Voilà un mot d’actualité pour mon XYZ de la philo !
Il existe plusieurs sortes de candidats. On peut être candidat une élection, par exemple une élection présidentielle 😉 ; on peut être candidat à un examen, par exemple candidat du baccalauréat ; on peut enfin être candidat à un jeu, par exemple candidat à un jeu télévisé.
Le mot candidat vient du latin, candidatus, qui veut dire blanc, et qui désignait ceux qui vêtus d’une toge blanchie à la craie sollicitaient une charge publique. De cette étymologie on tirera aussi candide… c’est-à-dire innocent. On voit déjà là poindre une belle contradiction avec certains sous-entendus actuels autour du mot candidat.
Innocent, le candidat ?
Le candidat est donc celui qui doit se montrer le plus blanc possible, c’est-à-dire sans tâche, sans opprobre, sans indignité pour ensuite faire ses preuves lors d’une épreuve initiatique. Cette épreuve peut être celle d’un vote, d’un examen, une épreuve physique : en tout cas le candidat doit passer sous des fourches caudines. Cela me fait penser à l’épreuve finale de l’agogè, la très stricte et rude éducation spartiate antique où les adolescents devaient passer sous les fouets des adultes pour aller voler un fromage sur un autel. Il y a donc bien un aspect initiatique dans le fait de candidater, comme on le dit encore souvent par exemple pour le baccalauréat et justifier son maintien, en tout cas sous forme d’examen final.
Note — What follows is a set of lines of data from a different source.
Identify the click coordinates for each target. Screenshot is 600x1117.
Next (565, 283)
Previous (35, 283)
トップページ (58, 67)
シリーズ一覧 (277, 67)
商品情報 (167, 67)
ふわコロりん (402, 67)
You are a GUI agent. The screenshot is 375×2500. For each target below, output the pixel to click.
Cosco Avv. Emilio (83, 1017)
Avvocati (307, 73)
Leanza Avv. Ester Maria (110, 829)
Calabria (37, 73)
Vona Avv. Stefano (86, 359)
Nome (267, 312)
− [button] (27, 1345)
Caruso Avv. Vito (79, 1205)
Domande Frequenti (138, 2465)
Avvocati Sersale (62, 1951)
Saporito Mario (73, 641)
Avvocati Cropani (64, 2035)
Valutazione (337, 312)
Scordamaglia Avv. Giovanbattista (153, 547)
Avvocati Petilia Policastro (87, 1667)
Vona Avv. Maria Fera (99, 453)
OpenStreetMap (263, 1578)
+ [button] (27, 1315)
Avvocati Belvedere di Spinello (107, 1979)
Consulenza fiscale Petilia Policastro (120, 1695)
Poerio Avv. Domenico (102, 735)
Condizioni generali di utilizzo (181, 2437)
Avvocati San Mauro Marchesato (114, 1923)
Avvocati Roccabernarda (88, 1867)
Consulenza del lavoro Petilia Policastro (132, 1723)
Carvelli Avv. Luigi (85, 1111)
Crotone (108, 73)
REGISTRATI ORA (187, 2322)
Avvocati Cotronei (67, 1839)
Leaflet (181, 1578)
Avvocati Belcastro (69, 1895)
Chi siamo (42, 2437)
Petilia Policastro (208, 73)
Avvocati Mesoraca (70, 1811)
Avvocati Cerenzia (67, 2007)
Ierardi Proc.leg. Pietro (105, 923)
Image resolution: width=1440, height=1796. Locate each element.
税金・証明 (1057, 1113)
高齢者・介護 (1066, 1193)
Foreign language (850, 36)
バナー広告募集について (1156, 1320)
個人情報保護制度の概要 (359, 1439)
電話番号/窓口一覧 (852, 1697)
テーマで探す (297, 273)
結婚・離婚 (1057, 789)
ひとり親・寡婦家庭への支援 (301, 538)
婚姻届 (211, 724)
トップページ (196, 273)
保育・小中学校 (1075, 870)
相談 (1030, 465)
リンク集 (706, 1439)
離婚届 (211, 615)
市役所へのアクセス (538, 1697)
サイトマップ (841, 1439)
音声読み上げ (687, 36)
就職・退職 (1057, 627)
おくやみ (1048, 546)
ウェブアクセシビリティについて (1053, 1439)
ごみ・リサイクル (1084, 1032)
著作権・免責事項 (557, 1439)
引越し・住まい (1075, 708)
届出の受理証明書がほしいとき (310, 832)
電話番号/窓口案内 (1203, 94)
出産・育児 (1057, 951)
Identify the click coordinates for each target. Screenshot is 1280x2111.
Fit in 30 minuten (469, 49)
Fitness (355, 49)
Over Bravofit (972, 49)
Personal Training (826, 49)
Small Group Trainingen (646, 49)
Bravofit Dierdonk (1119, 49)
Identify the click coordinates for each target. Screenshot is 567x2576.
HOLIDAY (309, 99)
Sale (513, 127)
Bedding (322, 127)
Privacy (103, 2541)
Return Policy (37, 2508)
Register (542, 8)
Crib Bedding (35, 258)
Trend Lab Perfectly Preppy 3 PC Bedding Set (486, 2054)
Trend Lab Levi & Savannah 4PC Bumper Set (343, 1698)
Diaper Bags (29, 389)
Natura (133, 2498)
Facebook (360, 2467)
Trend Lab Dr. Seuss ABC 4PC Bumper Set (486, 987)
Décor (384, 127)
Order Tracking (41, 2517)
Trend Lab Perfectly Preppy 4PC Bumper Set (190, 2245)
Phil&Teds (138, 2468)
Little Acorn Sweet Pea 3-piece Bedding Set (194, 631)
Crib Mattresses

Le candidat doit être blanc, presque transparent : il doit tout montrer, montrer ce dont il est capable, montrer ce qu’il sait faire, ce qu’il sait, ce qu’il peut faire. Il doit se dévoiler au maximum de son intimité. Le candidat se trouve sur un fil étroit car il est sous le regard de ses juges, qu’ils soient électeurs ou un jury ou même des téléspectateurs. La candidature est bien un spectacle qui exige que l’on se livre tout entier et que l’on se délivre de tout mystère. Il faut se dévoiler.
Mais ce dévoilement peut être aussi une partie de bluff : les candidats peuvent très bien tricher, jouer, ne pas tout dire, mentir, trahir ce qu’il sont pour pouvoir obtenir ce qu’ils veulent. Ils sont libres tout en étant partie prenante d’un cadre très précis, celui d’une élection ou d’un examen ou des règles d’un jeu.
Une épreuve
Il doit aussi faire cet effort de se montrer tel qu’il est pour passer la concurrence et la compétition des autres candidats. Car en effet, il y a toujours des candidats : c’est une situation collective qui se termine binairement par une validation ou non. Il y a les élus et les autres, les reçus et les recalés, les vainqueurs et les vaincus. Cette idée de l’effort fait que la posture du candidat est particulièrement instable, désagréable et donc provisoire. On ne peut rester candidat toute sa vie, c’est une transition, une étape, un moment, unique et étrange.
Presque de façon psychanalyste, je dirai que le candidat, même s’il dit constamment « je » n’est pas lui-même dans cette étape transitionnelle. Il est d’ailleurs en plein transfert : il devient autre, un autre que lui-même ou bien lui-même s’il envisage cette épreuve sous une forme de sincérité et d’honnêteté. L’instabilité provisoire de la situation doit lui permettre d’entrevoir une stabilité, après coup, au-delà, constituée d’une forme de reconnaissance de ses pairs. La candidature est angoissante mais elle présage une futur radieux ou en tout cas un avenir meilleur.